De no ser por las luchas
obreras y populares del siglo XX continuadoras de las ideas y práctica de
Recabarren, que junto a la iniciativa de gobiernos progresistas de diverso
signo crearon, entre otras, la CORFO y la red de empresas estatales que construyeron
infraestructura y conectividad; que lucharon y conquistaron la reforma agraria
que transformó el campo además de derrotar a la oligarquía terrateniente; la
reforma educacional que universalizó la cobertura de la matrícula y creó un
sistema escolar y universitario que fueron orgullo del país; y la más
importante de todas sus realizaciones, la nacionalización del cobre, que es la
que lo ha resguardado de todas las crisis económicas internacionales de los
últimos cincuenta años. De no ser por ello, la vergonzante obra de la dictadura
que vino a interrumpir esta línea de progreso y democratización no sería sino
un pie de página en los libros de historia.

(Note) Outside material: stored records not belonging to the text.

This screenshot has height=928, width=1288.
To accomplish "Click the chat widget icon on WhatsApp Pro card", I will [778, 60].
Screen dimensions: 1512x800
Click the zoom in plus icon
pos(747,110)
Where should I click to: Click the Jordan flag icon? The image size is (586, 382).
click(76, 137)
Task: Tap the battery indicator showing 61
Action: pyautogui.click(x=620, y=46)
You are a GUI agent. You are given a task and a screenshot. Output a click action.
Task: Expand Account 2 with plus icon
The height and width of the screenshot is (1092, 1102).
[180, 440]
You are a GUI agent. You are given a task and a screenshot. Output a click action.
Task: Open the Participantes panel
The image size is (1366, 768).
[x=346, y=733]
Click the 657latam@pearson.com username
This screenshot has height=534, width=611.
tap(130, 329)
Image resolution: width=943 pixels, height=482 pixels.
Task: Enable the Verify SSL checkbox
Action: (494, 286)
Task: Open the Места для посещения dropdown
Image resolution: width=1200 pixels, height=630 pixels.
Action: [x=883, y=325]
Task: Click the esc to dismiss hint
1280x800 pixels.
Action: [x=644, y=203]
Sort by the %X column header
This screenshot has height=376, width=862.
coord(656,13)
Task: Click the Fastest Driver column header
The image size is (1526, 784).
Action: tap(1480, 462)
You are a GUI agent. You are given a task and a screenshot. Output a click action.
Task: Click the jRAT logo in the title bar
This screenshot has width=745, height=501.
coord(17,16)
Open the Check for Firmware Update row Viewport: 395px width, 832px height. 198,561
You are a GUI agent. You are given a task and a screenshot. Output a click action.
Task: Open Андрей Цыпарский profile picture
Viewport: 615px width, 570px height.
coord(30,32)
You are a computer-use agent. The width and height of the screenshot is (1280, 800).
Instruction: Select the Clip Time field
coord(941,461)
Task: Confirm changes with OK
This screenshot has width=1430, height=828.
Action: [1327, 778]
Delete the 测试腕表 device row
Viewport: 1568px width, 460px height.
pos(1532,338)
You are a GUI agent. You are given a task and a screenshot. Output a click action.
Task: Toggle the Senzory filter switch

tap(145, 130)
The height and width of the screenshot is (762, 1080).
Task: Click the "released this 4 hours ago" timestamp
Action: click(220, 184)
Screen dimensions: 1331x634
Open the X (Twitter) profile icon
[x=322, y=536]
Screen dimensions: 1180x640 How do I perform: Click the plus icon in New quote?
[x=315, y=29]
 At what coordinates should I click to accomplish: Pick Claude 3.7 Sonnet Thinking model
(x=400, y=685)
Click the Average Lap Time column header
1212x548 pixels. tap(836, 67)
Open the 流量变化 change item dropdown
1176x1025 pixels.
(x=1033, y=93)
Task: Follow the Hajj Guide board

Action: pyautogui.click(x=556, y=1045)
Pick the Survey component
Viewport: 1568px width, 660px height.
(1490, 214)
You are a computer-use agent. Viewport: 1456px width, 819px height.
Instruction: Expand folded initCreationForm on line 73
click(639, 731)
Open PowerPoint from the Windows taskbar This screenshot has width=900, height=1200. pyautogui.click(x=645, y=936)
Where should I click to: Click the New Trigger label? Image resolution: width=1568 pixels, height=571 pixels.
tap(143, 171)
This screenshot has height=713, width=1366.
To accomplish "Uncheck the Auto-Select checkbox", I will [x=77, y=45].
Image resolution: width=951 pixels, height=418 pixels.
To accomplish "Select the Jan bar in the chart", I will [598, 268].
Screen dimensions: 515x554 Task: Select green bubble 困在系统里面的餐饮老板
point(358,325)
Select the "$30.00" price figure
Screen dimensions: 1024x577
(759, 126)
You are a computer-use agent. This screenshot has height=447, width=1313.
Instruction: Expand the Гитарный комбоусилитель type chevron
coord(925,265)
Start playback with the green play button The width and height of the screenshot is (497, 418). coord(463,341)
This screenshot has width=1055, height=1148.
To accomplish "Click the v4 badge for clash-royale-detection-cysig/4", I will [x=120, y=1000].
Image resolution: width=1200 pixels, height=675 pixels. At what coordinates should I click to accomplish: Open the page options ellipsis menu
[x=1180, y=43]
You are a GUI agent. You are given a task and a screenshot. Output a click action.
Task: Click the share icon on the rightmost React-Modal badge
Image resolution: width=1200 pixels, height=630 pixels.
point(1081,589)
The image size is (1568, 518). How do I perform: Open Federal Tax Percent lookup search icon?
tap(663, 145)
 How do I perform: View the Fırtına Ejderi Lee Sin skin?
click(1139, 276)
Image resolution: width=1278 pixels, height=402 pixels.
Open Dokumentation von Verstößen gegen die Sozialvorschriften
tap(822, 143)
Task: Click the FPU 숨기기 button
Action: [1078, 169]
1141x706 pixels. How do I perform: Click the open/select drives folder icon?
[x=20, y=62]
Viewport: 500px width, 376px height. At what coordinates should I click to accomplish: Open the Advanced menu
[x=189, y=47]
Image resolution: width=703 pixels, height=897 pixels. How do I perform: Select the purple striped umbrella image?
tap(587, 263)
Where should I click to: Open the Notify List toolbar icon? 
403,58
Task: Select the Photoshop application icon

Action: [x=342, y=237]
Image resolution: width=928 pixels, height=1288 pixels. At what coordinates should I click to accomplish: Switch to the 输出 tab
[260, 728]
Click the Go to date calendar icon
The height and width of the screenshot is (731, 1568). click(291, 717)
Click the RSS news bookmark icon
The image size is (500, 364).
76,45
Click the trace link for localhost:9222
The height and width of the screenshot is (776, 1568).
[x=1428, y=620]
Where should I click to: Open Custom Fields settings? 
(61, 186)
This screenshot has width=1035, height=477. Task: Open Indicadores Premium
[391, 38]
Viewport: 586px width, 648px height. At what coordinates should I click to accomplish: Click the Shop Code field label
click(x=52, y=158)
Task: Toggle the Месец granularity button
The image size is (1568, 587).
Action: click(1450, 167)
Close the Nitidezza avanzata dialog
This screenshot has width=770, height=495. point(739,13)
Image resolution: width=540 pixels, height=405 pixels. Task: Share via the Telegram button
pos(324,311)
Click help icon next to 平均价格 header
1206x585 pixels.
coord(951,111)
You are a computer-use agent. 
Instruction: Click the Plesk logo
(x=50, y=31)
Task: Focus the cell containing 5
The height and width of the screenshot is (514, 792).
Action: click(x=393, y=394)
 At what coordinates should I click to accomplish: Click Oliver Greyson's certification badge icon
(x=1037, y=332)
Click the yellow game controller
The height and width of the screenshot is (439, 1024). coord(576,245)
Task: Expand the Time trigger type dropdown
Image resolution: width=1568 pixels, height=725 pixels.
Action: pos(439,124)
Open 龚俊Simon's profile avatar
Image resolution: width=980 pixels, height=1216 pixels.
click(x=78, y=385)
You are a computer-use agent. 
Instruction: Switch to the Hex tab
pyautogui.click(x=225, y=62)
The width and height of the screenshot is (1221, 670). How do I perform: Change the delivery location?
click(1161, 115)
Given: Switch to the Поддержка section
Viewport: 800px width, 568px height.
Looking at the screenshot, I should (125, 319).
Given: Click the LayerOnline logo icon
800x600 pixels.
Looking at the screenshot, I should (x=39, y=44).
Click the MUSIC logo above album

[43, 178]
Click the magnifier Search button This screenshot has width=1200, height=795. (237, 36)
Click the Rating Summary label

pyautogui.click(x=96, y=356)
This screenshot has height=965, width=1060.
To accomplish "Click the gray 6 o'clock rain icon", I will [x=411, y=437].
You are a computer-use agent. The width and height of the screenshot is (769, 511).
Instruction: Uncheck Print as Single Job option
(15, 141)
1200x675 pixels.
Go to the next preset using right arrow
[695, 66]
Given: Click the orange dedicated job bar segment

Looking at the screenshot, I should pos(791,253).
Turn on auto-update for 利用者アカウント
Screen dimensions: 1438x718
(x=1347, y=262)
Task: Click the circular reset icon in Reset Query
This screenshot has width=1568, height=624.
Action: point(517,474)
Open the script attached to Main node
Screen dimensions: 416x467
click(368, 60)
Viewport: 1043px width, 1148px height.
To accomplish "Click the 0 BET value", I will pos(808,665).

En efecto, su obsesión por las
"ventajas comparativas" que sirvieron de argumento ideológico para
destruir la industria nacional y de paso aniquilar al movimiento sindical, o
debilitarlo al menos, convirtieron a Chile en el paraíso de los capitales
rentistas y la especulación financiera, que siempre van de la mano y que en la
actual coyuntura pretenden restaurar en su máxima pureza doctrinaria las bases
de un neoliberalismo recargado que le entregue y asegure el poder. Lo mismo que
ha hecho Milei en Argentina y pretenden el resto de las oligarquías
latinoamericanas subordinadas a la dirección de la ultraderecha
norteamericana.
Lo que Recabarren escribe en El
socialista de Antofagasta en1919, en ese sentido, podría haberlo escrito hoy de
haber estado vivo: "La Asamblea de delegados de la Federación Obrera
declara que la llamada crisis, es un acto de especulación destinado a reducir
todavía más la ración de hambre que se le da al productor del salitre, y del
cobre, para dejar más libre la ganancia de los agiotistas que se hacen llamar
propietarios de las industrias, al amparo de la fuerza."